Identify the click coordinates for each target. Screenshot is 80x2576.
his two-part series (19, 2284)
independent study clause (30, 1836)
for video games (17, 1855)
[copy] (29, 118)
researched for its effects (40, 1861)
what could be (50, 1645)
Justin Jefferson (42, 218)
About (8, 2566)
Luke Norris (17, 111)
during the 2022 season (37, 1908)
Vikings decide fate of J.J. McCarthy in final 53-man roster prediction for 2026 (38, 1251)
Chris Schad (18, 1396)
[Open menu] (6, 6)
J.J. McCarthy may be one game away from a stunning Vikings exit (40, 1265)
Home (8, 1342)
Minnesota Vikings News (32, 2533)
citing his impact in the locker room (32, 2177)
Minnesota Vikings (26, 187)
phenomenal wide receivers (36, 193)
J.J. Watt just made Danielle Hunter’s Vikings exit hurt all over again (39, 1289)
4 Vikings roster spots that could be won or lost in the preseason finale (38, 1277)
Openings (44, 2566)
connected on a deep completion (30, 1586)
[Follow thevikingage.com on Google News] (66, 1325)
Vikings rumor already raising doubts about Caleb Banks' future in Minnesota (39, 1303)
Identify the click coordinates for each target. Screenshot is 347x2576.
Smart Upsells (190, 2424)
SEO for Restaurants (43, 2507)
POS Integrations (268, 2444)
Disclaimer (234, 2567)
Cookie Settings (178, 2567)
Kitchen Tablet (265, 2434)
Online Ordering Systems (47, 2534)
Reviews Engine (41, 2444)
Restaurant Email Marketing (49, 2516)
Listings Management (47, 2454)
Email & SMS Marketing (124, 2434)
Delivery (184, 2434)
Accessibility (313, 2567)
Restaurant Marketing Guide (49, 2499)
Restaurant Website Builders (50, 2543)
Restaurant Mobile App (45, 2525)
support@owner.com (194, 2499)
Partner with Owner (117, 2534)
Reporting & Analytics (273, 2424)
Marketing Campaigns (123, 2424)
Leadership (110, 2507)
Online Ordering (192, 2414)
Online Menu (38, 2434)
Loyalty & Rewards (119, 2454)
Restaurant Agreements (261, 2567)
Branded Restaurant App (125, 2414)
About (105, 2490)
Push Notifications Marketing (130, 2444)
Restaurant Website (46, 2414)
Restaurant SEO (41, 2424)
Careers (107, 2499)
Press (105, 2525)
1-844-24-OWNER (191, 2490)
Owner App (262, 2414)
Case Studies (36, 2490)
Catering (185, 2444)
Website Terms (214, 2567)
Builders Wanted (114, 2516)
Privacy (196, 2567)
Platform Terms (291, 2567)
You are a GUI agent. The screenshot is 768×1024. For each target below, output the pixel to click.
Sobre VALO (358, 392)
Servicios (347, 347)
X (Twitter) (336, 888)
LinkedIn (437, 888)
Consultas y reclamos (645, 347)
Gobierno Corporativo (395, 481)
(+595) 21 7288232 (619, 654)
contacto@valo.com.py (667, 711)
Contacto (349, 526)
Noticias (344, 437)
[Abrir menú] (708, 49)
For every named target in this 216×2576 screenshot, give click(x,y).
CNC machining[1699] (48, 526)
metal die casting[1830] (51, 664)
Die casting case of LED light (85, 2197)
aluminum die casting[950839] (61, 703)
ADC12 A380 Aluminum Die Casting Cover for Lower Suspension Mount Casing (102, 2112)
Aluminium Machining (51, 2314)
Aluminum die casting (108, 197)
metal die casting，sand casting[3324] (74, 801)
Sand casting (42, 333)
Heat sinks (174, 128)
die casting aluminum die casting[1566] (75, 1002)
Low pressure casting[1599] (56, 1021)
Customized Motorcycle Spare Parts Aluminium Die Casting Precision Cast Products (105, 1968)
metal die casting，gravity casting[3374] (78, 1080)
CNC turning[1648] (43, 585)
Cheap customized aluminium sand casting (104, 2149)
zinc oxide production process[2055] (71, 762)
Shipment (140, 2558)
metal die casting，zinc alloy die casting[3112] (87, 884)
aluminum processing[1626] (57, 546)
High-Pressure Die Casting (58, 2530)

◆ GOAL OF THE EXERCISE: Write down exactly the span of lines above from the one containing "Restaurant Website Builders (50, 2543)" to the one containing "Online Menu (38, 2434)", both ends included.

◆ RESULT OF THE EXERCISE:
Restaurant Website Builders (50, 2543)
Restaurant Mobile App (45, 2525)
support@owner.com (194, 2499)
Partner with Owner (117, 2534)
Reporting & Analytics (273, 2424)
Marketing Campaigns (123, 2424)
Leadership (110, 2507)
Online Ordering (192, 2414)
Online Menu (38, 2434)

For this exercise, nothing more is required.